第264号【長崎半島・三和町の貴重な自然】
暑中お見舞い申し上げます。冷房のきいた部屋で長く過ごすと、体調をくずしがちです。野菜や魚介類がたっぷり入った熱々のちゃんぽんを食べれば、汗をいっぱいかいて、スカッとします!ぜひ、お召し上がりください。
今回は、夏休み中ということで、長崎の路線バスで気軽に行けるネイチャースポットをご紹介します。場所は長崎市三和町川原(かわら)地区。三和町は昨年1月に長崎市と合併したばかりの町です。長崎市の市街地から、南西に伸びた長崎半島の中間くらいに位置しています。
路線バスで、長崎駅から長崎港沿いを行き、女神大橋の巨大な足もとをくぐり抜け、山あいの風景を楽しみながら目的地まで約40分。目の前に天草灘が広がるのどかなロケーションの川原地区に到着。降り立った「川原公園前」のバス停では、潮の香がまじる心地よい風が吹いていました。
バス停から徒歩で2~3分ほどのところに、ひとつめのネイチャースポット、淡水湖「川原大池」があります。広さ13ヘクタール、周囲は約1.9キロメートル、最も水深の深いところは9メートルあり、周囲は樹木におおわれています。湖畔には木の歩道が整備され、美しく静かな風景を眺めながら歩けば、まるで高原の避暑地に来たかのような気分です。
森を思わせるほど豊かな樹木はクス、ハマボウ、そして貴重されるハマナツメなど。
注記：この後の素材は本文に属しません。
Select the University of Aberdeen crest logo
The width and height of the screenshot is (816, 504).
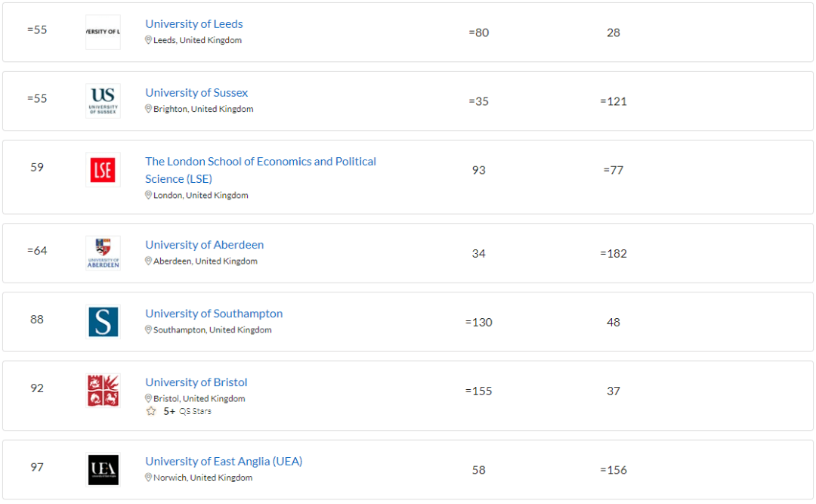[103, 253]
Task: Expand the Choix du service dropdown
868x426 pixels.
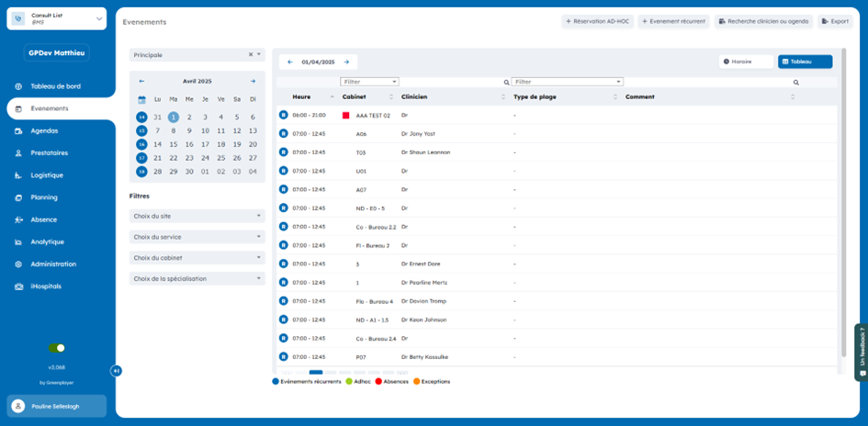Action: [197, 237]
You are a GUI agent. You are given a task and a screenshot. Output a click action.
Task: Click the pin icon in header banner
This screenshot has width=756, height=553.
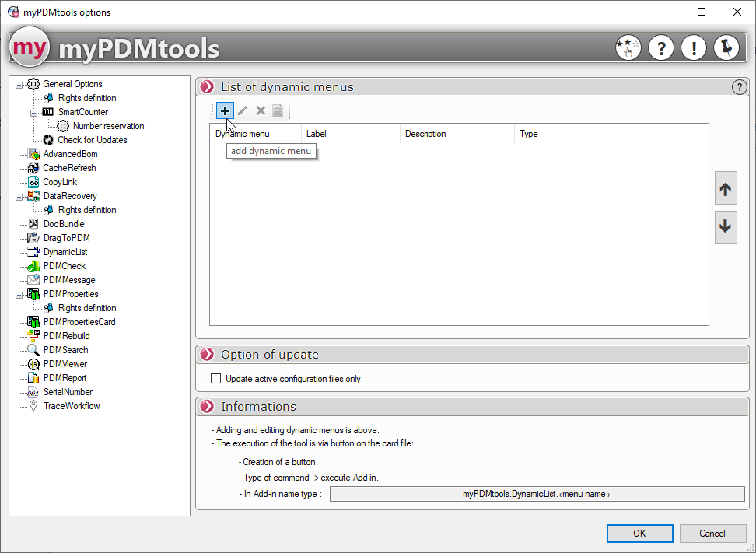726,48
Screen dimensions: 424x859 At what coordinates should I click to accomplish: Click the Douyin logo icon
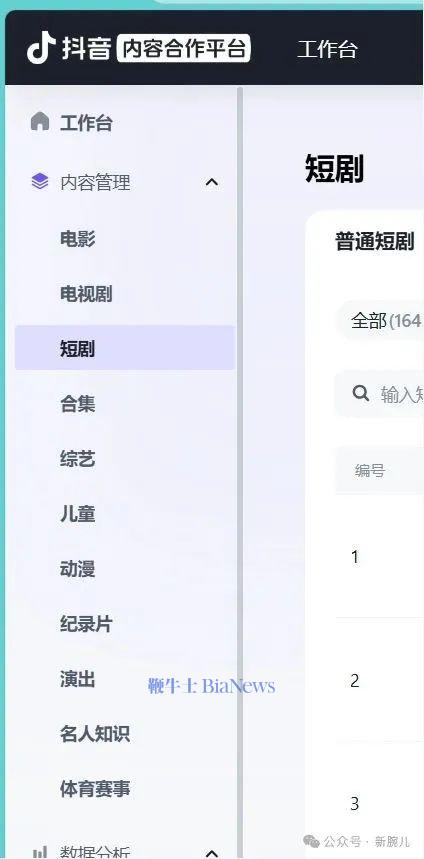[41, 48]
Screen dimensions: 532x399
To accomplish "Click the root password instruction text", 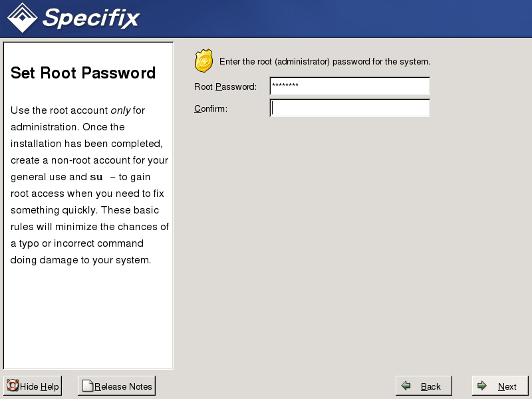I will pos(325,62).
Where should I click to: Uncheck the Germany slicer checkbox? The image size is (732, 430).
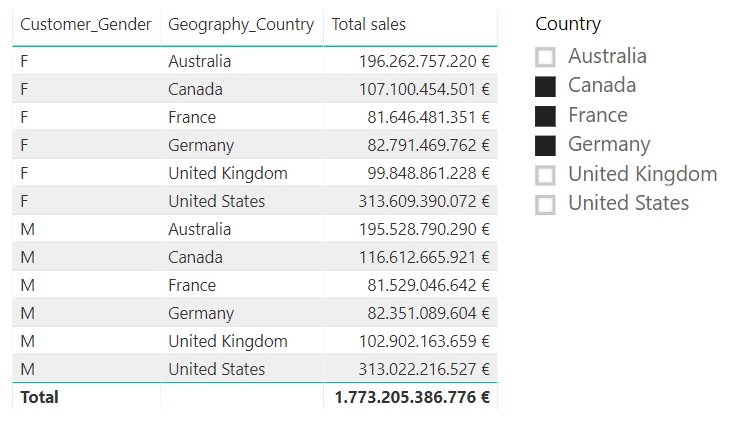click(545, 146)
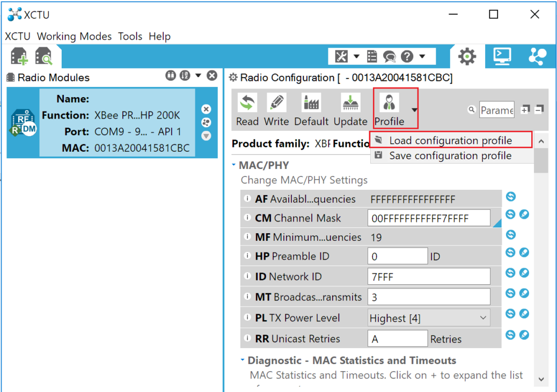Open the Network working mode icon

(537, 56)
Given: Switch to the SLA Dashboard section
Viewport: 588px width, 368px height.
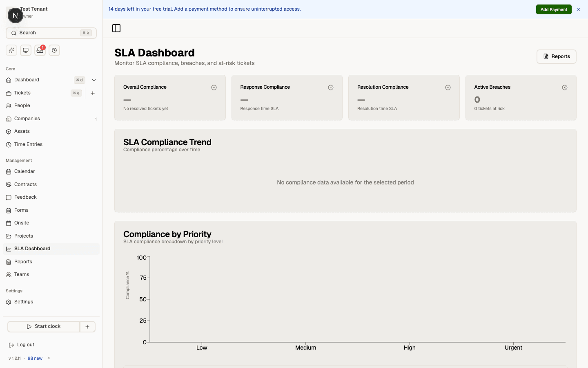Looking at the screenshot, I should [x=32, y=248].
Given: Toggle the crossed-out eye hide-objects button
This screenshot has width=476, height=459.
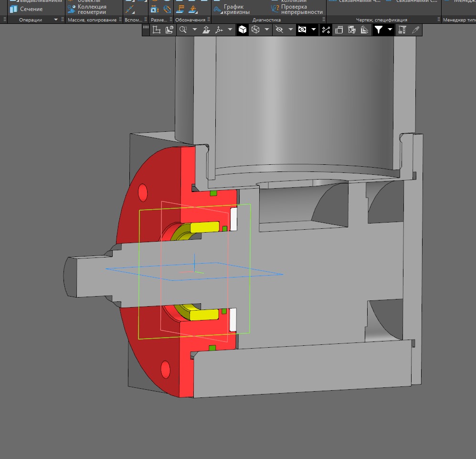Looking at the screenshot, I should pyautogui.click(x=279, y=30).
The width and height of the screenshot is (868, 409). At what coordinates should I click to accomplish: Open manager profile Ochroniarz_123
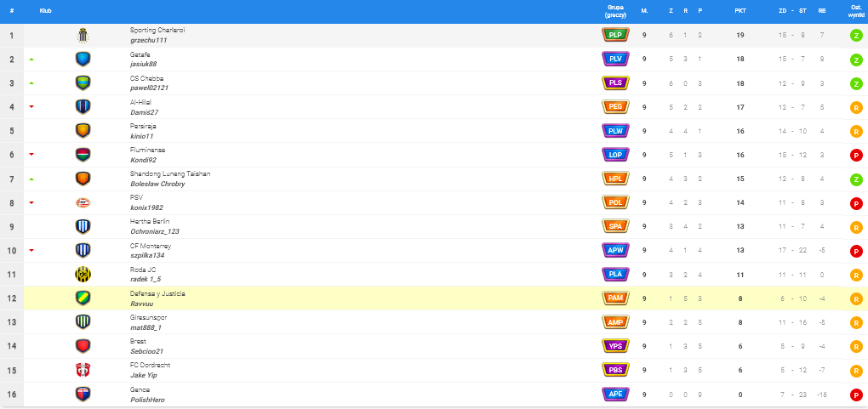[154, 231]
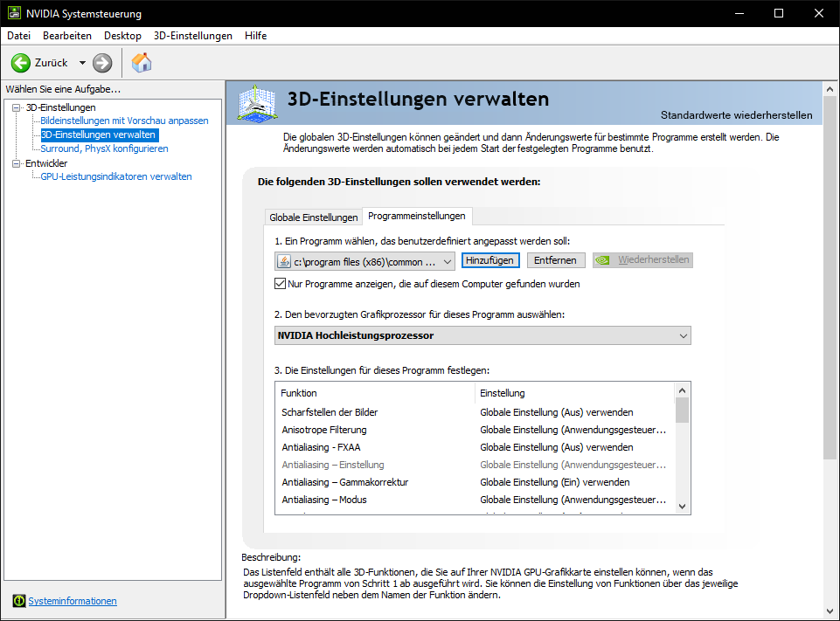This screenshot has height=621, width=840.
Task: Uncheck Nur Programme anzeigen checkbox
Action: click(280, 283)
「川原大池」一帯は、県指定天然記念物の樹林地帯になっていて、その自然はしっかり守られていました。あたりにはアゲハチョウやトンボが飛び回り、池の中では、数種類の淡水魚たちがのびのび泳いで気持ちよさそうです。
周囲はたいへん静かで、聴こえてくるのは、隣接する海の波の音と、鳥の鳴き声だけ。ここでは、カワセミやマガモ、そして環境庁のレドデータブックにも載っているミサゴなど80余りの野鳥が確認されているそうです。この「川原大池」を含む周囲は公園として整備されていてキャンプも楽しめます。そばには海水浴場もあり、夏のレジャーにはうってつけの場所です。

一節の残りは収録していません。